═══ INFORMATION SUPPLIED
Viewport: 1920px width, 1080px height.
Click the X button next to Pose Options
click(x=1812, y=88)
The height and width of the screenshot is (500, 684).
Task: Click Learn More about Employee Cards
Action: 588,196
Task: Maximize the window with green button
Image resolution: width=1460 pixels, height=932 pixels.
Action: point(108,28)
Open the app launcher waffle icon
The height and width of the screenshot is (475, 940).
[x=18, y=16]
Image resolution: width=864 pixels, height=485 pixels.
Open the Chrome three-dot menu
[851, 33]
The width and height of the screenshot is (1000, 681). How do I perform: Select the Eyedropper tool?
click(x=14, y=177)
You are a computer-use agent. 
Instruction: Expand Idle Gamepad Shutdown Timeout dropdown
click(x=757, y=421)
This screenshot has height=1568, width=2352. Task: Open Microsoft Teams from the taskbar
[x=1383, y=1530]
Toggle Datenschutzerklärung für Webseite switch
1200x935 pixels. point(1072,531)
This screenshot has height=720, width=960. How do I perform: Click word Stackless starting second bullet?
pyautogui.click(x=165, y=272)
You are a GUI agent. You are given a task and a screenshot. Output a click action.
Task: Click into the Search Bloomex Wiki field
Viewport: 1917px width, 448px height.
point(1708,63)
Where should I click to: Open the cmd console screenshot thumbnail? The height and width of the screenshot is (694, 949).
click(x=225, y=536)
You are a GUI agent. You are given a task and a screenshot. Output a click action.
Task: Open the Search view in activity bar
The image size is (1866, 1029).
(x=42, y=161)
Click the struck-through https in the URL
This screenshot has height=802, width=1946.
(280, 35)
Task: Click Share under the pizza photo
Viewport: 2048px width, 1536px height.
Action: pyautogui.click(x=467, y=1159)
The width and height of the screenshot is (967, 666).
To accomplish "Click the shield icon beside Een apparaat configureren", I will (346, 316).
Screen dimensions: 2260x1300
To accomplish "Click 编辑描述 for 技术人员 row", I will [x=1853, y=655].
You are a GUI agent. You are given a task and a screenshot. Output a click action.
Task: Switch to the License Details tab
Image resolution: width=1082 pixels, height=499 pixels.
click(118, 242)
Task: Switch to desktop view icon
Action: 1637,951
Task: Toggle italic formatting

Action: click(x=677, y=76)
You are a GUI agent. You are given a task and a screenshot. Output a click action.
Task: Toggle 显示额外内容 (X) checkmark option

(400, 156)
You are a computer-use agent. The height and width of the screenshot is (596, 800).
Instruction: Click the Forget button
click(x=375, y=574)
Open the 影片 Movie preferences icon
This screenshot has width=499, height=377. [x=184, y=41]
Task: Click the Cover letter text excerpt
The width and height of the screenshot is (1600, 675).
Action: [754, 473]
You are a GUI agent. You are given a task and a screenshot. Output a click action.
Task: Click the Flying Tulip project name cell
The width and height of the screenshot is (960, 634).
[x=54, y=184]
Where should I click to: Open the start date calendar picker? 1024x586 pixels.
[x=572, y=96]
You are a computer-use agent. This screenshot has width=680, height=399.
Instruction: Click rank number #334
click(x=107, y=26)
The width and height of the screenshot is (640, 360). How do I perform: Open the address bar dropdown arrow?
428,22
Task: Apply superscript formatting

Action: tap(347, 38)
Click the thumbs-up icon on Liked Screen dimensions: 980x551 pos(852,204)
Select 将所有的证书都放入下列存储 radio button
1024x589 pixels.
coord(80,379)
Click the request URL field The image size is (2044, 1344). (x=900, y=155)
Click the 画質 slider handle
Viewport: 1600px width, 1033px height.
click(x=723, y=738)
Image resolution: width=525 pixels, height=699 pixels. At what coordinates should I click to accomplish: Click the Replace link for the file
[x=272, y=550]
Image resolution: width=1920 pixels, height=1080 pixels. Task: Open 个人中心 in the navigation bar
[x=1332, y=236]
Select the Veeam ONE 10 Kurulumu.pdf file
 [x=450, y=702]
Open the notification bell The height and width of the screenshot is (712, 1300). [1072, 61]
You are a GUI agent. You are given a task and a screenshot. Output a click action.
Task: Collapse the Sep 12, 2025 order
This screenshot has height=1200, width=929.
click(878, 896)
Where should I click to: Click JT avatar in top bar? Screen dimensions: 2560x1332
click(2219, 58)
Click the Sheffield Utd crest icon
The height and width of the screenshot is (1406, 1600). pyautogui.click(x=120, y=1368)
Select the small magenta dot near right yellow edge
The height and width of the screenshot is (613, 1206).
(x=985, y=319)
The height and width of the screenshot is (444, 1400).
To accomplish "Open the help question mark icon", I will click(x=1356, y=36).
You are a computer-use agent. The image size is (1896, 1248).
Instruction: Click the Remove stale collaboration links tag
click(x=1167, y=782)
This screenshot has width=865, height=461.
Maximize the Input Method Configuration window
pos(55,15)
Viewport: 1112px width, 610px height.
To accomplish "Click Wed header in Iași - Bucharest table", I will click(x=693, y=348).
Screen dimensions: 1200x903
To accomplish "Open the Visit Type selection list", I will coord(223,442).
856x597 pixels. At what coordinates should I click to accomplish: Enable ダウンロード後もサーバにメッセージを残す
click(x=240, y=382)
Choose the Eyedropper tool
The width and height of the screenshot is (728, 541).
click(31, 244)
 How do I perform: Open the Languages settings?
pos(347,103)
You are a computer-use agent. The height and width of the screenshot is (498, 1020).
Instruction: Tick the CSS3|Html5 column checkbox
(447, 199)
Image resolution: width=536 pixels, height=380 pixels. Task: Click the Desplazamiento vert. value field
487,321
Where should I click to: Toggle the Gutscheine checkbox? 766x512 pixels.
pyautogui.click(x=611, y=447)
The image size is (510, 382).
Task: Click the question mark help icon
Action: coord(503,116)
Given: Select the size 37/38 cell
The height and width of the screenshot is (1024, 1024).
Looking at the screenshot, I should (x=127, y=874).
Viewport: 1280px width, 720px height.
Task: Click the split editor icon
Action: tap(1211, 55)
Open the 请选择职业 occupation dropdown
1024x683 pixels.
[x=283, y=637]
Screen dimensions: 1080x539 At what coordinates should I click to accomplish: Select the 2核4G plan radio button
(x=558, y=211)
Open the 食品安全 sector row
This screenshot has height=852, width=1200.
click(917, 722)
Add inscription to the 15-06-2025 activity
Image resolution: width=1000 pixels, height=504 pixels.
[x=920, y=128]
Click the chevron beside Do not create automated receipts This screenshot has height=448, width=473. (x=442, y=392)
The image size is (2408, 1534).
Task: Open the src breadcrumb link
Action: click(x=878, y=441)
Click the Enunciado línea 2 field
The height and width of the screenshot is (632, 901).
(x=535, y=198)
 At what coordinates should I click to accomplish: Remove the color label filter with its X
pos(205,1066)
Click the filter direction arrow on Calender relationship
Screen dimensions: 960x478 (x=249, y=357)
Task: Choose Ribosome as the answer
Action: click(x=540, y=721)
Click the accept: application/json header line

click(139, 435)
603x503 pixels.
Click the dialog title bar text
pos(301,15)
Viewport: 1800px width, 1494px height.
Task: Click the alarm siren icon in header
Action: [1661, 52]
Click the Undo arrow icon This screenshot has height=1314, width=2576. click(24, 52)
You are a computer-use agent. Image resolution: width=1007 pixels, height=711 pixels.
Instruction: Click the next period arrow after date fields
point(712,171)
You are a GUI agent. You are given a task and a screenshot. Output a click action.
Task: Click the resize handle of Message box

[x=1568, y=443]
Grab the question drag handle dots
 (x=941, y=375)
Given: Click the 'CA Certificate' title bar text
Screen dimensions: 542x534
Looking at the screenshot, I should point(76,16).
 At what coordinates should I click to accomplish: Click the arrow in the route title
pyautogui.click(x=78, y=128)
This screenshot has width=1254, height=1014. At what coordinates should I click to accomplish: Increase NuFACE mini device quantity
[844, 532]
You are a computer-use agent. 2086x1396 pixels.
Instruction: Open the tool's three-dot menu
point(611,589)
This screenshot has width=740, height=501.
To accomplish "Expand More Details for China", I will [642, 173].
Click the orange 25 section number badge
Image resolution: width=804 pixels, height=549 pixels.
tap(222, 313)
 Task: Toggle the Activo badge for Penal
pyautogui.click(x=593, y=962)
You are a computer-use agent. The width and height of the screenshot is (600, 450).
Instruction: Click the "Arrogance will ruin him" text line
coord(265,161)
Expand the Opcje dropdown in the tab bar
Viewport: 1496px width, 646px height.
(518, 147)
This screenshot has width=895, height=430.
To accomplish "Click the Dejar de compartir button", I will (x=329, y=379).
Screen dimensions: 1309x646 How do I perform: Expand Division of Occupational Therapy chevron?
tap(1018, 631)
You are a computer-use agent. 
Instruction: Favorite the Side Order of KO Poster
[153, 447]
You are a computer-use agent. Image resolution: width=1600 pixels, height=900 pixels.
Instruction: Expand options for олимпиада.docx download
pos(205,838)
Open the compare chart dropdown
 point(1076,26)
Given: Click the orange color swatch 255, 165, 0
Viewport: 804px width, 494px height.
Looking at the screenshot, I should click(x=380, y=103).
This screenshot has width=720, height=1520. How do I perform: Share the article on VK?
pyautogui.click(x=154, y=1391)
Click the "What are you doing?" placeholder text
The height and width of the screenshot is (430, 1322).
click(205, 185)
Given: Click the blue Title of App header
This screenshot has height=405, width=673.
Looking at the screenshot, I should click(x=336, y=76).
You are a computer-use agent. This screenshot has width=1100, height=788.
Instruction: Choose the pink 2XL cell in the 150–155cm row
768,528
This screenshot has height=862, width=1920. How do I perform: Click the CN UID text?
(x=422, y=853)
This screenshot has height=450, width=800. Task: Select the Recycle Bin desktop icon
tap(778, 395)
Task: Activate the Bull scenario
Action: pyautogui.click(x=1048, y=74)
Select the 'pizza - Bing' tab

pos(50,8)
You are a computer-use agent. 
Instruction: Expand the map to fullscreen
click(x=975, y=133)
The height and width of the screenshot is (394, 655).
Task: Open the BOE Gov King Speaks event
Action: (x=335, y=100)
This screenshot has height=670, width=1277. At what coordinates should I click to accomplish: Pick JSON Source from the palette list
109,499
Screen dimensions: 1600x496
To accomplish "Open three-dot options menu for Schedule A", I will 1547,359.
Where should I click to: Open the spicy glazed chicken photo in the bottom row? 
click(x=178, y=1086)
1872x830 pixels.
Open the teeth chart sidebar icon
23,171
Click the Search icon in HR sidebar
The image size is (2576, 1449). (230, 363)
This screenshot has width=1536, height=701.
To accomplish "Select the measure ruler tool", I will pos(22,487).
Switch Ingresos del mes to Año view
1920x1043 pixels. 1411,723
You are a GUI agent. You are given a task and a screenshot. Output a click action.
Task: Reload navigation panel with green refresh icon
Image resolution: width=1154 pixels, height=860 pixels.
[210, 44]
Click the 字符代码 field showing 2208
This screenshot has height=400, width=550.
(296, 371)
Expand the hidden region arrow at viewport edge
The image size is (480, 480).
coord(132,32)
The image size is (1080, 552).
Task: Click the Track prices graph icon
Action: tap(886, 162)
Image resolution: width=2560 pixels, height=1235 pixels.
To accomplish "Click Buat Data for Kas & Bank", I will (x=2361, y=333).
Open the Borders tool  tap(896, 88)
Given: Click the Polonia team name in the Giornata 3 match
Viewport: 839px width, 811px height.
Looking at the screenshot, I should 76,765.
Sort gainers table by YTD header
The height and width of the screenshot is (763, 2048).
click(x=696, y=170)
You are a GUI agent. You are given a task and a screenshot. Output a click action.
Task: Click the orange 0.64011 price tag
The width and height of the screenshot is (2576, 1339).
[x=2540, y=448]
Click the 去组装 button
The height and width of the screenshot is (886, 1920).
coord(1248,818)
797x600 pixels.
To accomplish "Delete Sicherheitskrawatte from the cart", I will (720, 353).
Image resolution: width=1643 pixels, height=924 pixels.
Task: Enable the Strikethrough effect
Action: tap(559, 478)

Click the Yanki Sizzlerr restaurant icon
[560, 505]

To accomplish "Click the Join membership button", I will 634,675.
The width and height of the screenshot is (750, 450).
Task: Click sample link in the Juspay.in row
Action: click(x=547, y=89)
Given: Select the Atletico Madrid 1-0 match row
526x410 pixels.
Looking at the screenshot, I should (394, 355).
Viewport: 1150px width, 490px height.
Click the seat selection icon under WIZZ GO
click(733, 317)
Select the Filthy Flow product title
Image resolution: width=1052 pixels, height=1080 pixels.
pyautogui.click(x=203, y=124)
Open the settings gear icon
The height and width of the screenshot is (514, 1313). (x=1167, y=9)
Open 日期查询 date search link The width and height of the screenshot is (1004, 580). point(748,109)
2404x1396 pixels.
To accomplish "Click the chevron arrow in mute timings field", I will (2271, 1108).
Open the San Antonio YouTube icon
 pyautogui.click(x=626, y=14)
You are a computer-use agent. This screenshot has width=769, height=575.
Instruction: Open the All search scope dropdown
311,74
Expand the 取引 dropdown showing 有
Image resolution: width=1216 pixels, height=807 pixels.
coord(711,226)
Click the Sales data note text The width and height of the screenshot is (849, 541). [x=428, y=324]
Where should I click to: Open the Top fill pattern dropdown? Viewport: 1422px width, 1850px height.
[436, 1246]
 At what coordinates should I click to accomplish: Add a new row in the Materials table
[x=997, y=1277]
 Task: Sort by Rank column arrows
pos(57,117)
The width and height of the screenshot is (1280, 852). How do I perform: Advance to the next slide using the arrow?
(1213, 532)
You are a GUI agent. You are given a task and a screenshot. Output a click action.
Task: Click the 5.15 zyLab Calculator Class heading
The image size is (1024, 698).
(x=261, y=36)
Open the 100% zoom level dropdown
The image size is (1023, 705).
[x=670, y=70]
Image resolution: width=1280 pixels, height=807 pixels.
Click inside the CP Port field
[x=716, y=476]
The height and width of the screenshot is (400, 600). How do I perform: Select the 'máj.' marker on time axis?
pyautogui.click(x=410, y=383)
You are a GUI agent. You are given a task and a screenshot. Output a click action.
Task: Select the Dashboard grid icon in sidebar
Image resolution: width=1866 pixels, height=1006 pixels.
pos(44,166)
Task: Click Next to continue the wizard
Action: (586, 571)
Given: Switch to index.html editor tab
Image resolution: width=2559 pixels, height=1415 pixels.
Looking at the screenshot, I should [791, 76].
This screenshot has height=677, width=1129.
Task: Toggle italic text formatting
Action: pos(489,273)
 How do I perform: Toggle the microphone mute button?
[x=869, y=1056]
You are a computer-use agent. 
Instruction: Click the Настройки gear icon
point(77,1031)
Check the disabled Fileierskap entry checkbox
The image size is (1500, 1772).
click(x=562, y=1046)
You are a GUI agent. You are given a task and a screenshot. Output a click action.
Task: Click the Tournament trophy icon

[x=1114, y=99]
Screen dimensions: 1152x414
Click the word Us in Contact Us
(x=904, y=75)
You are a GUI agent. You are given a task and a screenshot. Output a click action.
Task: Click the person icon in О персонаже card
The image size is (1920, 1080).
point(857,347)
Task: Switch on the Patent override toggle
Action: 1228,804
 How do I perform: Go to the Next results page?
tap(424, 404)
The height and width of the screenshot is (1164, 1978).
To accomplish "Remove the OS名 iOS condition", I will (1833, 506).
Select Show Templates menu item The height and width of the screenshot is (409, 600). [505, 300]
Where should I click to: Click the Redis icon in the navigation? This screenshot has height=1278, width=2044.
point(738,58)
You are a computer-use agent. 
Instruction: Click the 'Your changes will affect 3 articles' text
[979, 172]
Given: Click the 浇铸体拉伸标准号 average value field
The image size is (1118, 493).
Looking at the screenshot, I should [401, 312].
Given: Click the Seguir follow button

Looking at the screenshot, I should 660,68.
══════
* **YOUR INSTRUCTIONS**: Render the lines from the start of the data up to and including the line with "Action: 588,196" as a JSON list of strings, one string per line, leaving out any blank lines.

* **SOLUTION TO THE PROBLEM**:
[
  "Viewport: 1920px width, 1080px height.",
  "Click the X button next to Pose Options",
  "click(x=1812, y=88)",
  "The height and width of the screenshot is (500, 684).",
  "Task: Click Learn More about Employee Cards",
  "Action: 588,196"
]